I think we need to revisit our roots and to rethink who we are and what we are about. I believe that we must regenerate within ourselves a renaissance of spirit and excellence and appreciation for the fact that the legal profession is the "proudest of the great learned professions and the poorest of trades." I think that the first step we should take is to motivate and dominate our minds and hearts and souls with a recognition and appreciation of the great privilege we enjoy as officers of the Courts who are specially sworn and commissioned to serve the judicial system and public. I believe that we disserve all our constituencies ‑ the public ,the judicial system and the Bar ‑ to the extent that our energies and efforts are dollar‑driven as opposed to being inspired to render high‑minded, quality professional service to our esteemed profession and thus to clients who invest us almost literally with their lives, their fortunes and, in some instances, with their sacred honor.

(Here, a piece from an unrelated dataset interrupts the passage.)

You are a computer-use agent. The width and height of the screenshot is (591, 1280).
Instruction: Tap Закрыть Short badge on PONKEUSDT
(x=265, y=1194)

I am bemused by the fact that many emerging members of the Bar, whose total life history has been. encompassed by the sanctuaries of womb and home and the academic envelope, commence their first real income‑producing jobs (the practice of law) by receiving starting salaries equal to or in excess of the remuneration earned by distinguished professors who taught them in law school. What an irony it is that some of our neophyte colleagues commence the practice of law at wages in excess of compensation earned by prominent jurists whom they have just served as law clerks.